PiTiVi GES spring sitrep3 min read

Now that the Internet is back to normal, here’s a status update on what I’ve been busy doing lately.

The new media library clip previewer, to see all the important details.

You may remember my initial donation experiment last month where I presented the new realtime trimming preview feature—I was not kidding. It’s merged in the pitivi “ges” development branch now, with some additional improvements tacked on.
Since my last blog post, I’ve been spending a lot of spare time:

  • Preparing Pitivi for GSoC (and in general, every detail counts to make the lives of new contributors easier)
  • Mentoring GSoC candidates
  • Filing bugs and cleaning up my shared internal “Pitivi GES TODO”
  • Making GNOME git the official development repository for PiTiVi
  • Reviewing and merging patches. One of the new visible features I’m enthusiastic about is the ability to export standalone archives of your project (thanks to Paul Lange), which can come in handy for debugging!
  • Documenting various things:
  • Searching for creative ways to get people to contribute to GES and solve the bugs that prevent us from making a release right now.

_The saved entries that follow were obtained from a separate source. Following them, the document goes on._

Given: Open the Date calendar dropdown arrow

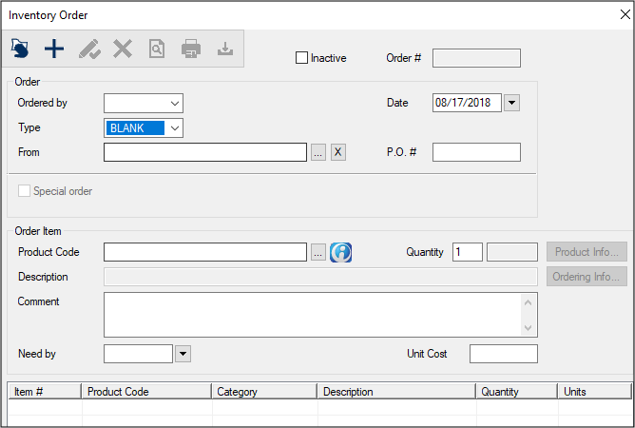Looking at the screenshot, I should coord(512,103).
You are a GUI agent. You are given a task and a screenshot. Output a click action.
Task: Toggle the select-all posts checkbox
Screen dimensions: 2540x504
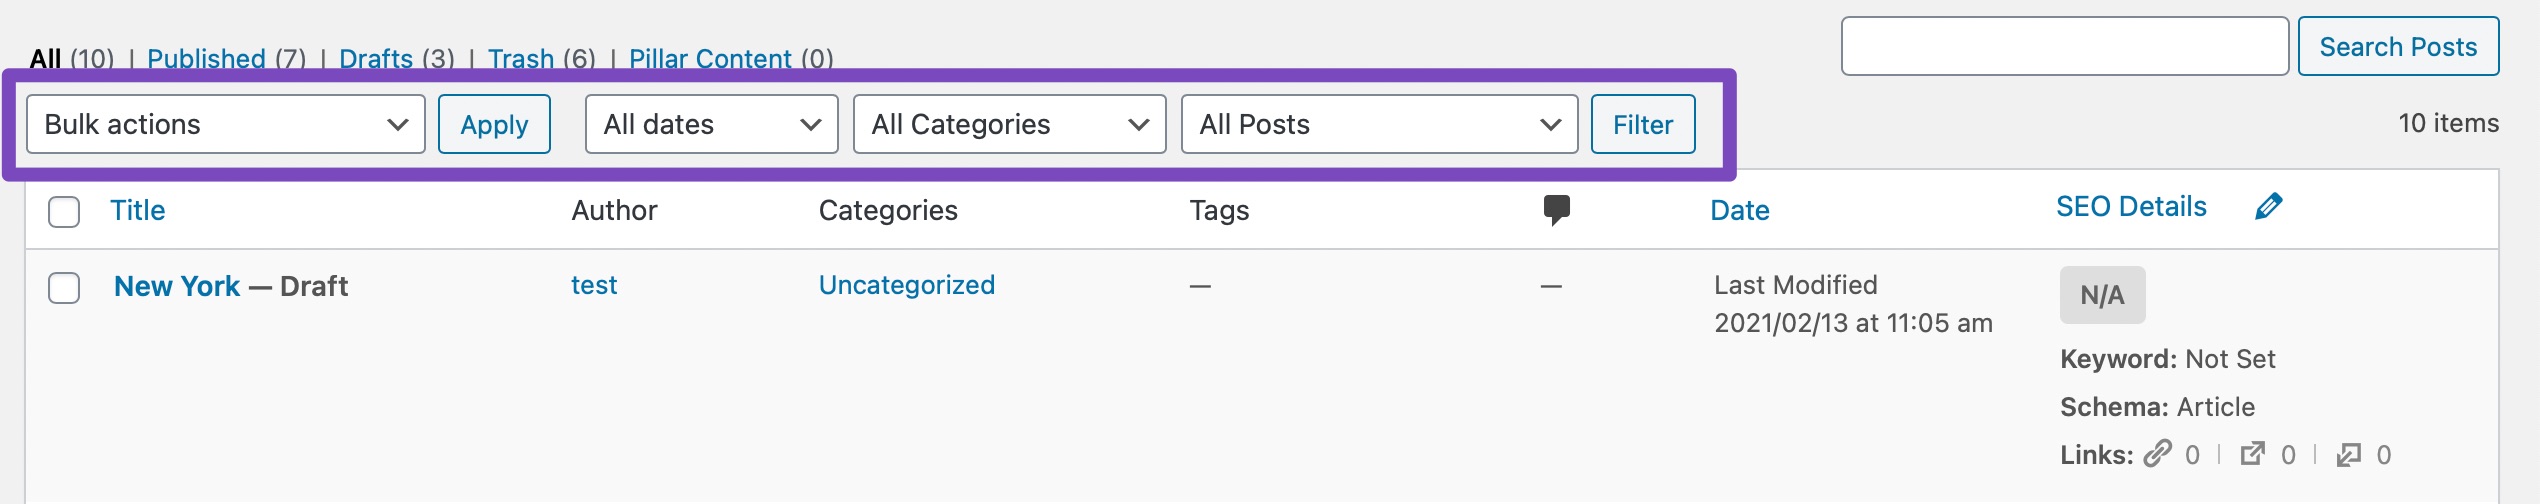pyautogui.click(x=64, y=211)
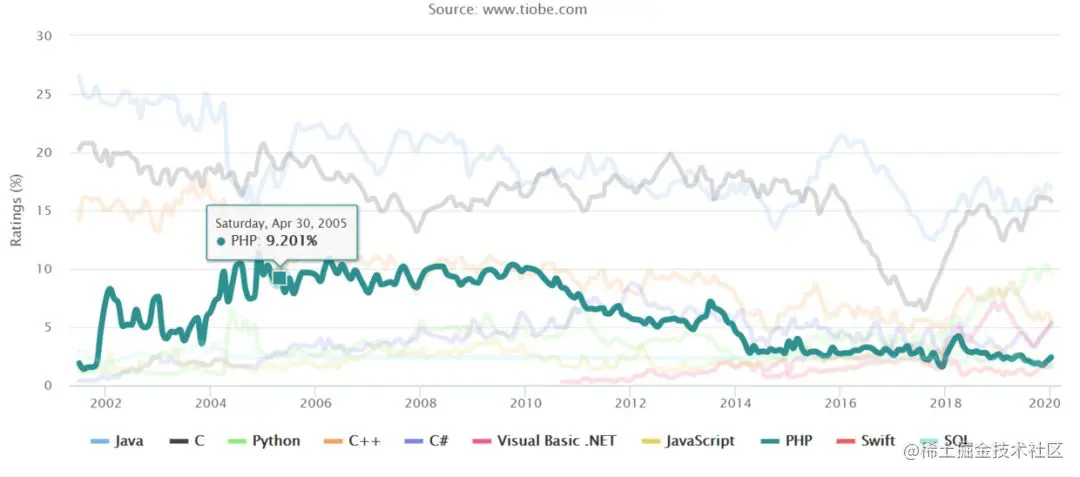Click the watermark text at bottom right
Screen dimensions: 1080x477
(x=984, y=452)
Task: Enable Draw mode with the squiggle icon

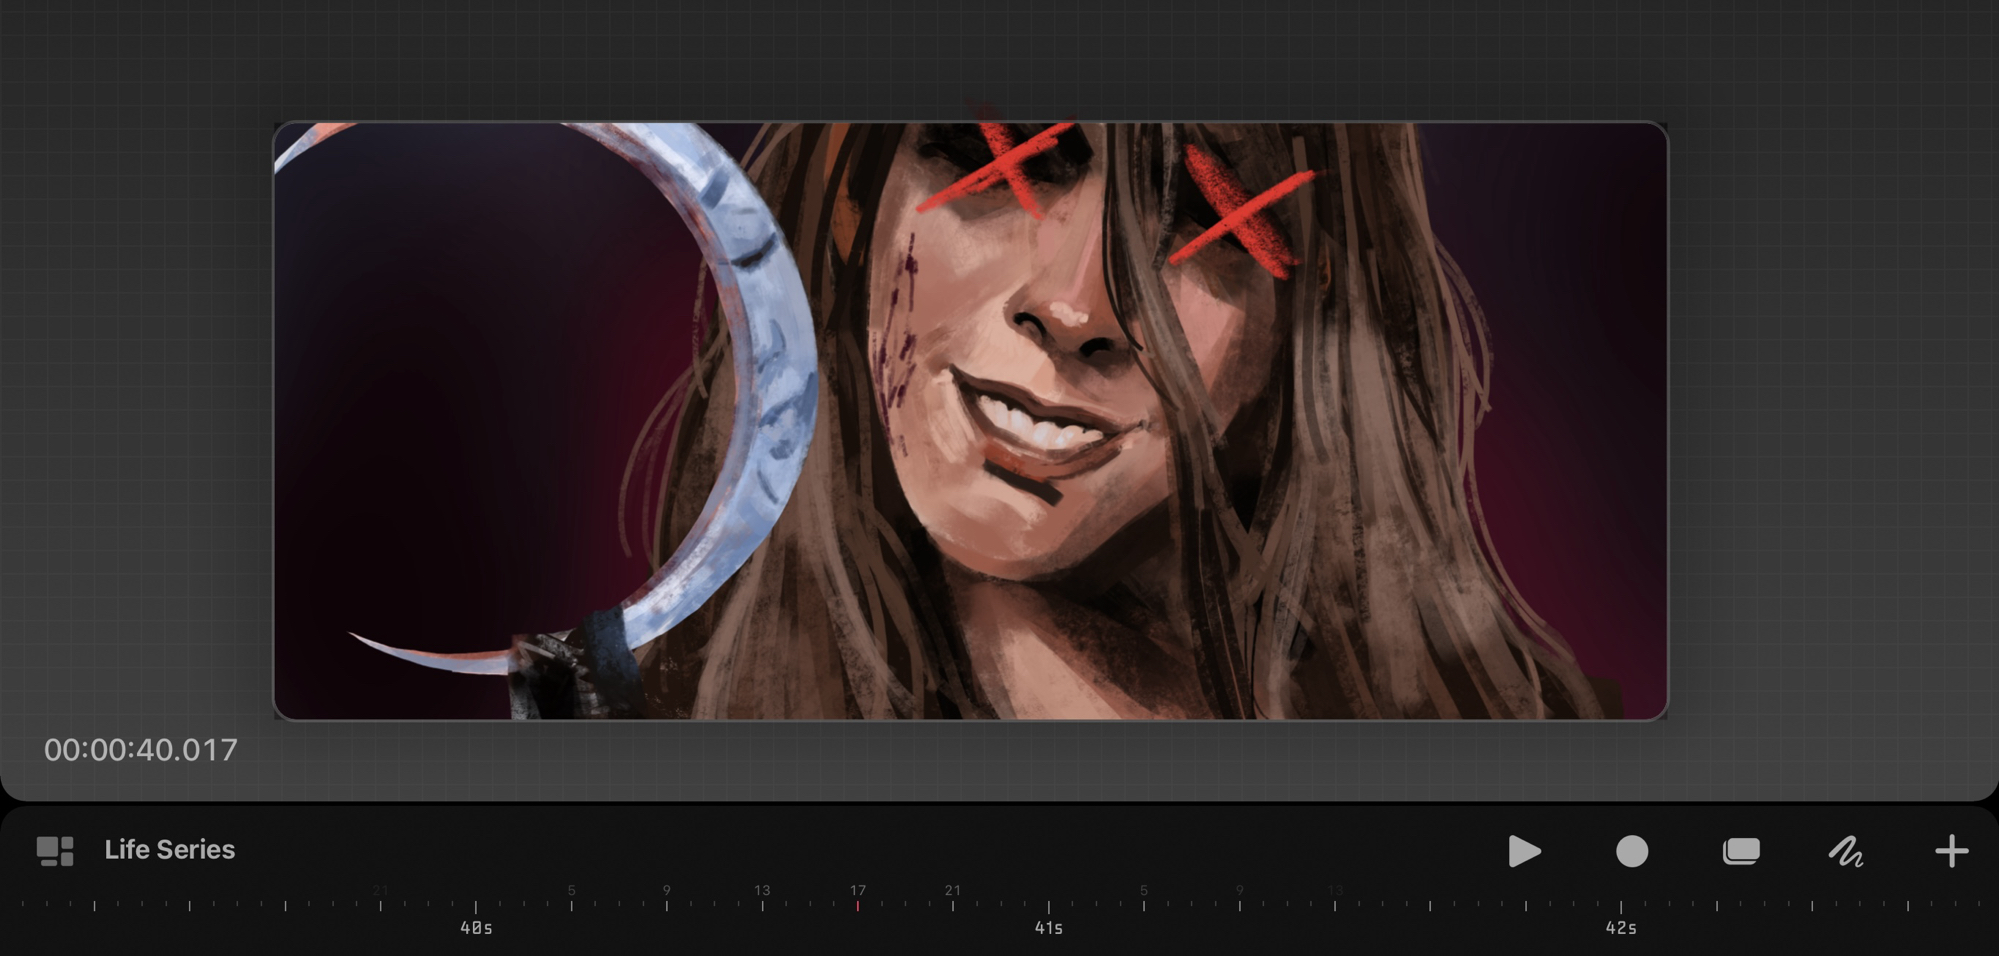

If you take a step back and compare to the latest stable release (0.15.1), on the pitivi side you have:

  • Clip thumbnails in the media library are not only much prettier: they load instantaneously too.
  • An automated project backup/restore system. The new code for it is beautiful. I spent a crazy amount of time testing it (those of you who know me know that I’m probably the most meticulous tester that can be), and as far as I can tell, it’s bulletproof.
  • Cleaned up menus and keyboard shortcuts
  • The ability to export the current frame
  • Sleep inhibition (thanks to Stephen Griffiths)
  • An improved clip previewer that gives you more space to view the video, yet stays out of your way (pictured above)
  • Better filename/paths handling
  • Less CPU usage when idle
  • Match GTK’s appearance regarding button icons
  • Various little UI fixes all over the place
  • A huge code cleanup and refactoring all around, with a vastly simplified codebase and much simpler architecture

That’s just the surface. With GES, in addition to the simplified Pitivi codebase, we have some other niceties:

  • Playback performance back to the 0.13.1 levels (or better?). Want to play a 1080p clip? No problem. A 4K clip? Then you’ll probably benefit from hardware decoding acceleration when we switch to GStreamer 1.0, if your video hardware and driver supports it—goodbye, CPU bottlenecks.
  • Importing clips is blazing fast and asynchroneous (it won’t block the UI).
  • Loading a project timeline is instantaneous.
  • Various backend bugs that plagued earlier releases are possibly a thing of the past.
  • Faster application startup.
  • Boundless possibilities…

It’s not ready just yet though. We need your help to be able to get 0.16 out of the door. There are some feature regressions (like drawing the clip thumbnails or waveforms on the timeline), but more importantly there are a handful of serious bugs in GES that are blocking us (they are not many, but they’re hard to solve). If we can get help to fix these we might finally be able to get a release (or at least an alpha) out of the door.


Comments

6 responses to “PiTiVi GES spring sitrep3 min read

  1. The new media library clip previewer looks awesome !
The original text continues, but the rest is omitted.